Start of Supplied data

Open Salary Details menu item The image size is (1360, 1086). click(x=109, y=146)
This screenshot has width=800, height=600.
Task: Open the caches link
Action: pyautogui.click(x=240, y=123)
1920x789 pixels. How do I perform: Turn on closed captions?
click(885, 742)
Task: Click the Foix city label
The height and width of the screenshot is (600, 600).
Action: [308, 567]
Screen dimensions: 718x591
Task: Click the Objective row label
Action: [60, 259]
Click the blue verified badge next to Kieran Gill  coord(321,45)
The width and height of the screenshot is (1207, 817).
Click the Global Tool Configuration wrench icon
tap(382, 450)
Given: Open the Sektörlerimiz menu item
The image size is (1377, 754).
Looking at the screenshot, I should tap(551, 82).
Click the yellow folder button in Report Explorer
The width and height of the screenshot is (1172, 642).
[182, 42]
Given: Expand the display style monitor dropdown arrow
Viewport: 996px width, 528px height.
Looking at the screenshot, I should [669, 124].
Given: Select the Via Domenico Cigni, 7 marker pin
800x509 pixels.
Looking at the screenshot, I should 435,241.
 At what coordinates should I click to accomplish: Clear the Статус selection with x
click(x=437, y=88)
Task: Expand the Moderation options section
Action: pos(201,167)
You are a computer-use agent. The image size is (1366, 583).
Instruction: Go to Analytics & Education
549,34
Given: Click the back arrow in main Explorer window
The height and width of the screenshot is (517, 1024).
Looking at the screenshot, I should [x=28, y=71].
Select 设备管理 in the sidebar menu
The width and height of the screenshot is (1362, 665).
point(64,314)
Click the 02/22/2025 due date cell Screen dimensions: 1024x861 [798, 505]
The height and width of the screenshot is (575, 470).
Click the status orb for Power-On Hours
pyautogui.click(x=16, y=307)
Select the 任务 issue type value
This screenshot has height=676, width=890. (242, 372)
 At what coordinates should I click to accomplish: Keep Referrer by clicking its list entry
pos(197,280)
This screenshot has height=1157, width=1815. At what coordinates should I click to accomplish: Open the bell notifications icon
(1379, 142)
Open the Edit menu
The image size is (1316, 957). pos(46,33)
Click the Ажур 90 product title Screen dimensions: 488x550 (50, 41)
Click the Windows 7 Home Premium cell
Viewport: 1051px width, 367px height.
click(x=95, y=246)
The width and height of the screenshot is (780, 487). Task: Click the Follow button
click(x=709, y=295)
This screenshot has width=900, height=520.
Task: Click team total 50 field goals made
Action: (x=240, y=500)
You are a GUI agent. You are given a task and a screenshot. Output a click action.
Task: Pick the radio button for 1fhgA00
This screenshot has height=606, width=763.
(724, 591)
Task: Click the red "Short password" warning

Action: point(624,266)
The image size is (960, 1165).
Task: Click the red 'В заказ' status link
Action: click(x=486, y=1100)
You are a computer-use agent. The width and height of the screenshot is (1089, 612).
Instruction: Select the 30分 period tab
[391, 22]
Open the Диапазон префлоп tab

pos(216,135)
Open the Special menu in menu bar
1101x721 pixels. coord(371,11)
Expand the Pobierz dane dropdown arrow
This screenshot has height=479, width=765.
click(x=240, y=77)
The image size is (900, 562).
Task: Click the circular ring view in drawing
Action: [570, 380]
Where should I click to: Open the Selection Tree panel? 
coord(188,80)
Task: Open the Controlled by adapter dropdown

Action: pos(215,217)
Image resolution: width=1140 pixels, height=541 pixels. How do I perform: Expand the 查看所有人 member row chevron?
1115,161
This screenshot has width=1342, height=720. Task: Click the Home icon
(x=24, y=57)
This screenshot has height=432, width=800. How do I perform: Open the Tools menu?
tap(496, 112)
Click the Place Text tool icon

End of Supplied data

◆ Requirement:
Among the entries, find every line holding "arrow" and return it.

◆ Reply:
Given: Expand the display style monitor dropdown arrow
Given: Click the back arrow in main Explorer window
Expand the Pobierz dane dropdown arrow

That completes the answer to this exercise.